* Текст для чтения *

----

Описание путешествия Голштинского посольства в Московию и Персию (c гравюрами) - Олеарий Адам
Шрифт:
Интервал:
Закладка:
Хотя бывшие на берегу достаточно видели и слышали нашу опасность и принимали ее к сердцу столь же, как и сами мы, находившиеся в опасности, а послы совершали всяческие усилия и Брюг[ге]ман даже с обнаженной шпагой гнал наших простых служителей в воду, чтобы они отъехали в персидских лодках на некоторое расстояние от берега, тем не менее не было никакой возможности, чтобы в такую погоду кто-либо попал к нам. Хотя к утру ветер несколько поулегся, тем не менее разгневанное море было так беспокойно и гнало одну волну за другою к берегу так, что никакая работа ничего не могла поделать с ними.

----

* Исходные данные *
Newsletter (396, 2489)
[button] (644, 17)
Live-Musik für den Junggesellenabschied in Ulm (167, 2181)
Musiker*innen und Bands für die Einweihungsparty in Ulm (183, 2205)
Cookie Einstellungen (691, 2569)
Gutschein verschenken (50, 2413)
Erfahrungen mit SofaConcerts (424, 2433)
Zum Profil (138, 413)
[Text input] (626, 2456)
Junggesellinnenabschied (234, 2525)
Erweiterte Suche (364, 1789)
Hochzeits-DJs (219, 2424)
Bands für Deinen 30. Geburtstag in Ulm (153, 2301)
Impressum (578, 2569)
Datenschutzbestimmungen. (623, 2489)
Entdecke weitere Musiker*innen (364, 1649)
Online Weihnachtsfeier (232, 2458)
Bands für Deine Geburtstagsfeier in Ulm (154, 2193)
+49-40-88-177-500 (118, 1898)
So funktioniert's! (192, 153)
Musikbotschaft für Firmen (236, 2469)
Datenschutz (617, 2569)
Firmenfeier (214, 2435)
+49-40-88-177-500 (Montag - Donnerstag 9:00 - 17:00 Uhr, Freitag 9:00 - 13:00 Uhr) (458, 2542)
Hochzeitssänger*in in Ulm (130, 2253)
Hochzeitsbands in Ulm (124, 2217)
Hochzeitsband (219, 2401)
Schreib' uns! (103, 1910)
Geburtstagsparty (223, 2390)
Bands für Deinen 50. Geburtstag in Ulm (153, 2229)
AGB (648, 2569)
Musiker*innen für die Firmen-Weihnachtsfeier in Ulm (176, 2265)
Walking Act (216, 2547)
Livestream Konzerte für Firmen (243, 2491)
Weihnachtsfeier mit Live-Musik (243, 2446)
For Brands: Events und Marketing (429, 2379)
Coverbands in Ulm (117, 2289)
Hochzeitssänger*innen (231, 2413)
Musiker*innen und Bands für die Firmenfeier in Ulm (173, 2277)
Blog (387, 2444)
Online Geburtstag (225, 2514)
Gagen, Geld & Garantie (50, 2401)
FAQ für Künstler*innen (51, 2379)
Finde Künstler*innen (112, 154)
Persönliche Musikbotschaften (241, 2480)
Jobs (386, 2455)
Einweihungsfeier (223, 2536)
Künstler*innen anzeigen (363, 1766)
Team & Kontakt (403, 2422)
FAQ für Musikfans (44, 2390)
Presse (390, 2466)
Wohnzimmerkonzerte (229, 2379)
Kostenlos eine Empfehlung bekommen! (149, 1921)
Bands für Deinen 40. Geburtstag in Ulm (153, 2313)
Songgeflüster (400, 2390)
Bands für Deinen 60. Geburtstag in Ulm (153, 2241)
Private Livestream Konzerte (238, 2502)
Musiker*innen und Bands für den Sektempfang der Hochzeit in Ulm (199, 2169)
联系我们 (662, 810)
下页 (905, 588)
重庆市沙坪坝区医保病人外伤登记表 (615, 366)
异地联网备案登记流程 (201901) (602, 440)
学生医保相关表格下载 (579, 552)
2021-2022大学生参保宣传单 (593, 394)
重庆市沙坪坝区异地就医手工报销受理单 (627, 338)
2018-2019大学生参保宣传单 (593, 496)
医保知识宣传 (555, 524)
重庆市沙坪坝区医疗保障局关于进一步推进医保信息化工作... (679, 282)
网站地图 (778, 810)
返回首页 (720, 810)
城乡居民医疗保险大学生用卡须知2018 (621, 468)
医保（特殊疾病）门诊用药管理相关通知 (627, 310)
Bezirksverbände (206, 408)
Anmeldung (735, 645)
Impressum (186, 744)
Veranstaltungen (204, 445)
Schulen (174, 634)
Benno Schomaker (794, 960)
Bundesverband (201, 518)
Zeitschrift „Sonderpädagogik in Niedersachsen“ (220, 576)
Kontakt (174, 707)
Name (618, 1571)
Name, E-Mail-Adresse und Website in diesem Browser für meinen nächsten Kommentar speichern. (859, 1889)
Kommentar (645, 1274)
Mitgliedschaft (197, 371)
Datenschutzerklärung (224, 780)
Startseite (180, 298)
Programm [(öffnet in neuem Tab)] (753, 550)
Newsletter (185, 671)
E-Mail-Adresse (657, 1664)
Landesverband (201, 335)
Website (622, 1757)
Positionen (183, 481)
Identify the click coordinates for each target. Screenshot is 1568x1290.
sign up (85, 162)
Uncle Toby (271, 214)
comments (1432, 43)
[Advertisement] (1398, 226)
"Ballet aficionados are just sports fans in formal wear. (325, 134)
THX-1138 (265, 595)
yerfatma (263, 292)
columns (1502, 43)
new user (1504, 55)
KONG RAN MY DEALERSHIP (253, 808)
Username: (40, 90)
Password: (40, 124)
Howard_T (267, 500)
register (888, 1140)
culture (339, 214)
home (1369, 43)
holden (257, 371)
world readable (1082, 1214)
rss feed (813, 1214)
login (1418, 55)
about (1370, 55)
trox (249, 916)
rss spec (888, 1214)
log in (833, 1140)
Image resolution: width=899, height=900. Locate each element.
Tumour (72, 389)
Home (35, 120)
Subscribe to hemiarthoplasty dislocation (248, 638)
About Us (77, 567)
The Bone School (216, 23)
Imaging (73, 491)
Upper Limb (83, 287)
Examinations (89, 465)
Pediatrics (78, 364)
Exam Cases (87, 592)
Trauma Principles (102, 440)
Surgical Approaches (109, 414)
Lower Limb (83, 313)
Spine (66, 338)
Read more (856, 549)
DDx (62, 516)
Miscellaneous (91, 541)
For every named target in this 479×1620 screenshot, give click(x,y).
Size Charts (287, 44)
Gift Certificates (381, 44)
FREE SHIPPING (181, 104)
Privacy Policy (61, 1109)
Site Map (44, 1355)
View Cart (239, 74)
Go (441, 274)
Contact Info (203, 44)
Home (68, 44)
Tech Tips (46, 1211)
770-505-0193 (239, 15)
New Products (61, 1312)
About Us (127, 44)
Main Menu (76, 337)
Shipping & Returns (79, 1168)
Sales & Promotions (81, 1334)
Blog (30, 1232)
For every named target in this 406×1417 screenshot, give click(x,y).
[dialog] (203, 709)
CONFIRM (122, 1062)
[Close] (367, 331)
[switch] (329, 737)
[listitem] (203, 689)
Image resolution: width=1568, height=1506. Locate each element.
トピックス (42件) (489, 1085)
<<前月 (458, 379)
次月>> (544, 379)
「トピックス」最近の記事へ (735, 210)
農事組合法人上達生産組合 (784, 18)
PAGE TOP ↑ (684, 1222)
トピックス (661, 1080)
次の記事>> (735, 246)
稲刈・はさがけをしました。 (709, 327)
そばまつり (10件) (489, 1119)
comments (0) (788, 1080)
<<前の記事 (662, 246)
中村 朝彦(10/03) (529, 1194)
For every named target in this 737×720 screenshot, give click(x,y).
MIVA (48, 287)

----

* Что сделать *
1. Объясните по отрывку о Голштинском посольстве, зачем Брюггеман с обнаженной шпагой гнал простых служителей в воду. Уложитесь в одно–три предложения.
2. Повторите без изменений часть отрывка о Голштинском посольстве: начните со слов «Описание путешествия Голштинского» и остановитесь после слов «поделать с ними.».
Эти строки никак не связаны с отрывком.

* Ответы к заданиям *
1. Брюггеман гнал служителей в воду, чтобы они отъехали в персидских лодках на некоторое расстояние от берега.

2.
Описание путешествия Голштинского посольства в Московию и Персию (c гравюрами) - Олеарий Адам
Шрифт:
Интервал:
Закладка:
Хотя бывшие на берегу достаточно видели и слышали нашу опасность и принимали ее к сердцу столь же, как и сами мы, находившиеся в опасности, а послы совершали всяческие усилия и Брюг[ге]ман даже с обнаженной шпагой гнал наших простых служителей в воду, чтобы они отъехали в персидских лодках на некоторое расстояние от берега, тем не менее не было никакой возможности, чтобы в такую погоду кто-либо попал к нам. Хотя к утру ветер несколько поулегся, тем не менее разгневанное море было так беспокойно и гнало одну волну за другою к берегу так, что никакая работа ничего не могла поделать с ними.